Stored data
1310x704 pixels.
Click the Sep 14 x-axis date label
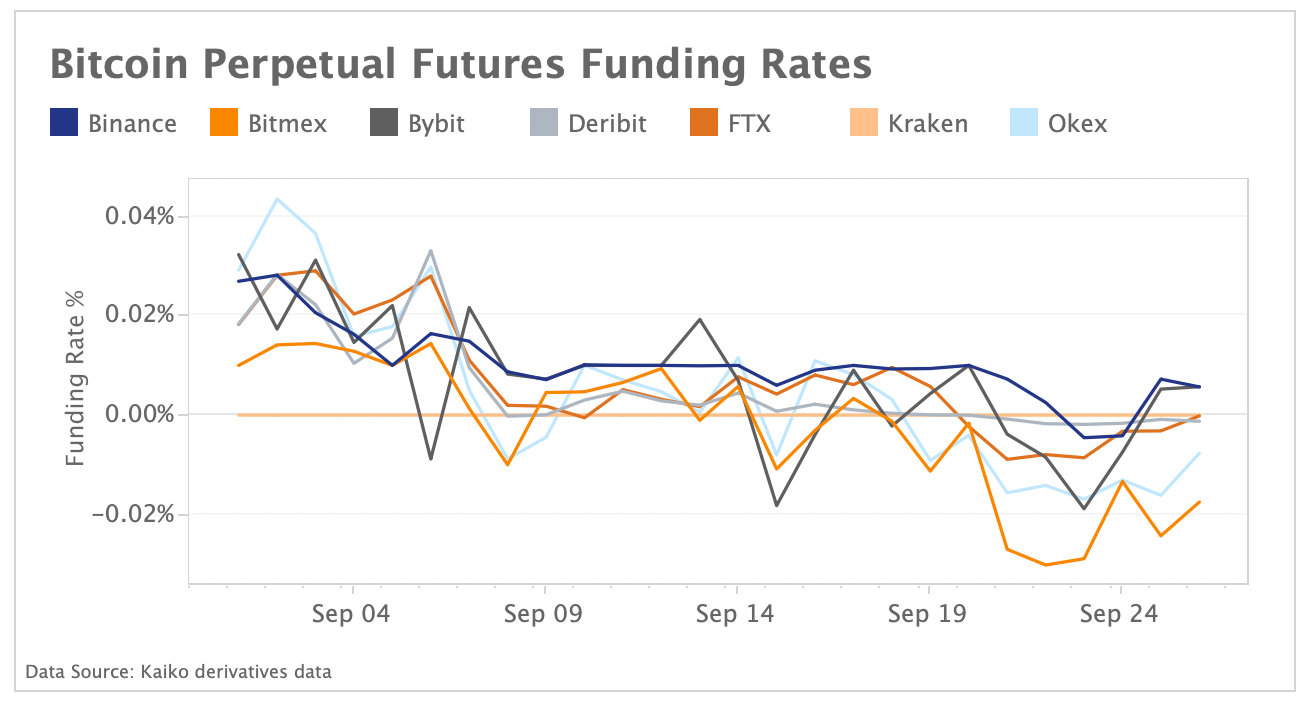tap(736, 614)
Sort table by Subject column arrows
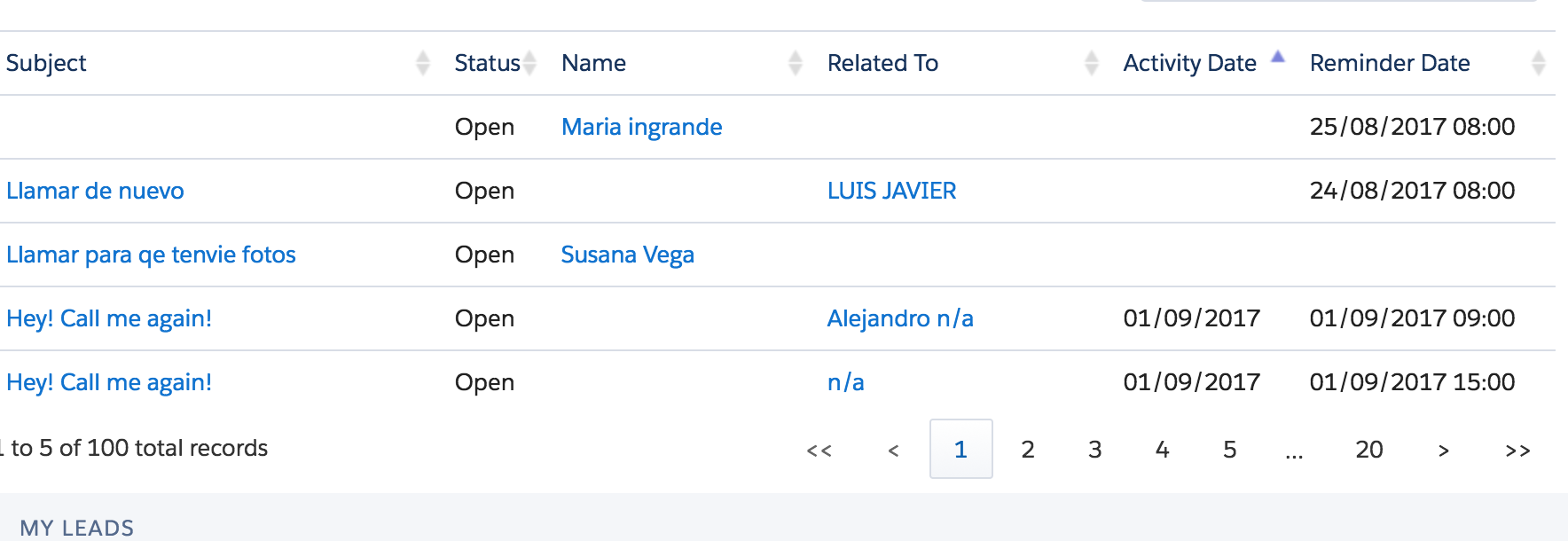Image resolution: width=1568 pixels, height=541 pixels. pos(423,63)
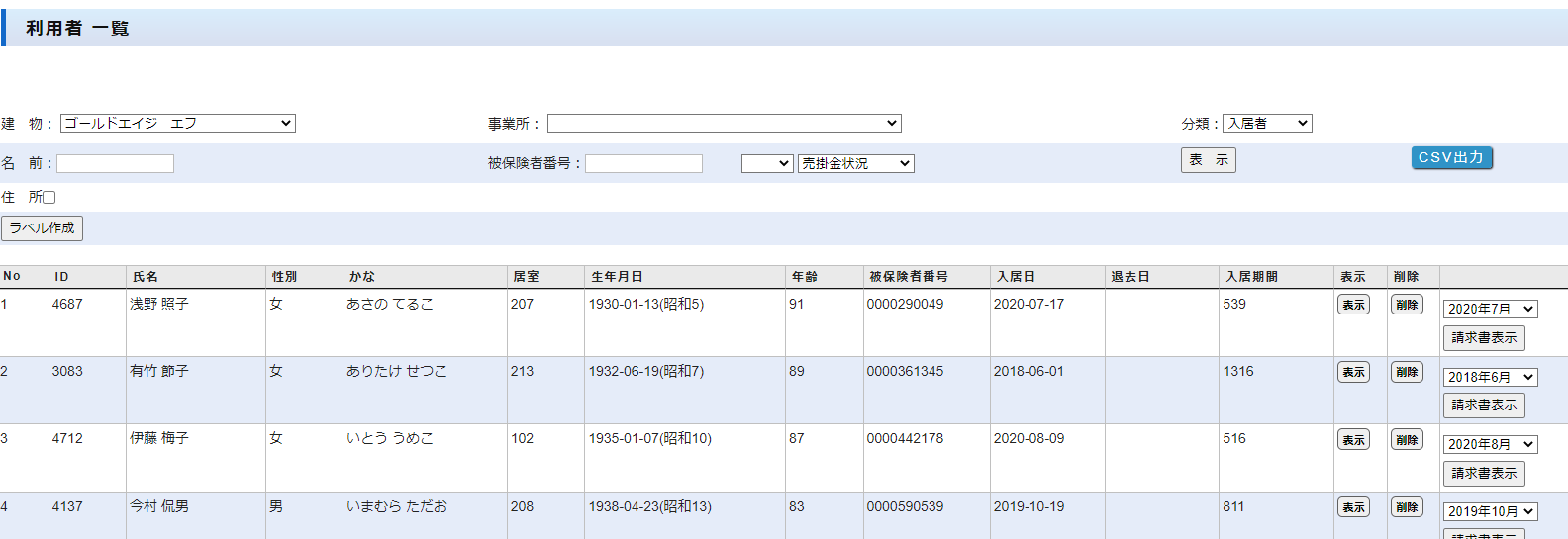Click the 被保険者番号 input field

[643, 164]
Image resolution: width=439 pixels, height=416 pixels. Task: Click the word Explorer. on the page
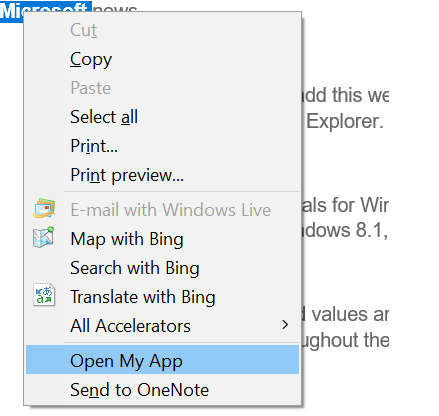(x=345, y=121)
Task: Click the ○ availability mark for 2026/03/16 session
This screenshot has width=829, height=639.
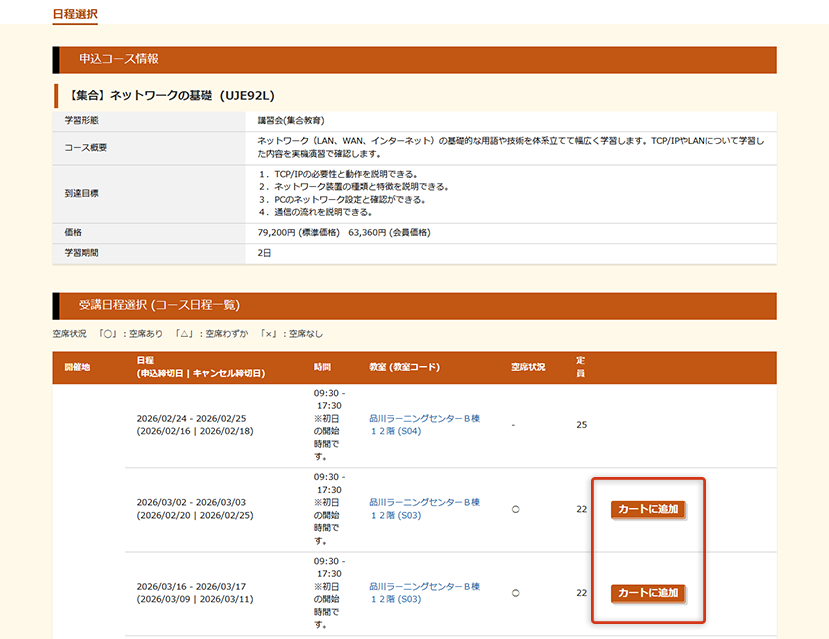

Your goal ▸
Set out every record exactly, images excluded.

Exercise output ▸
1310x704 pixels.
Click the Sep 14 x-axis date label
tap(736, 614)
Sort table by Subject column arrows
Image resolution: width=1568 pixels, height=541 pixels. pos(423,63)
Click the 被保険者番号 input field

[643, 164]
Image resolution: width=439 pixels, height=416 pixels. Task: Click the word Explorer. on the page
(x=345, y=121)
Task: Click the ○ availability mark for 2026/03/16 session
This screenshot has width=829, height=639.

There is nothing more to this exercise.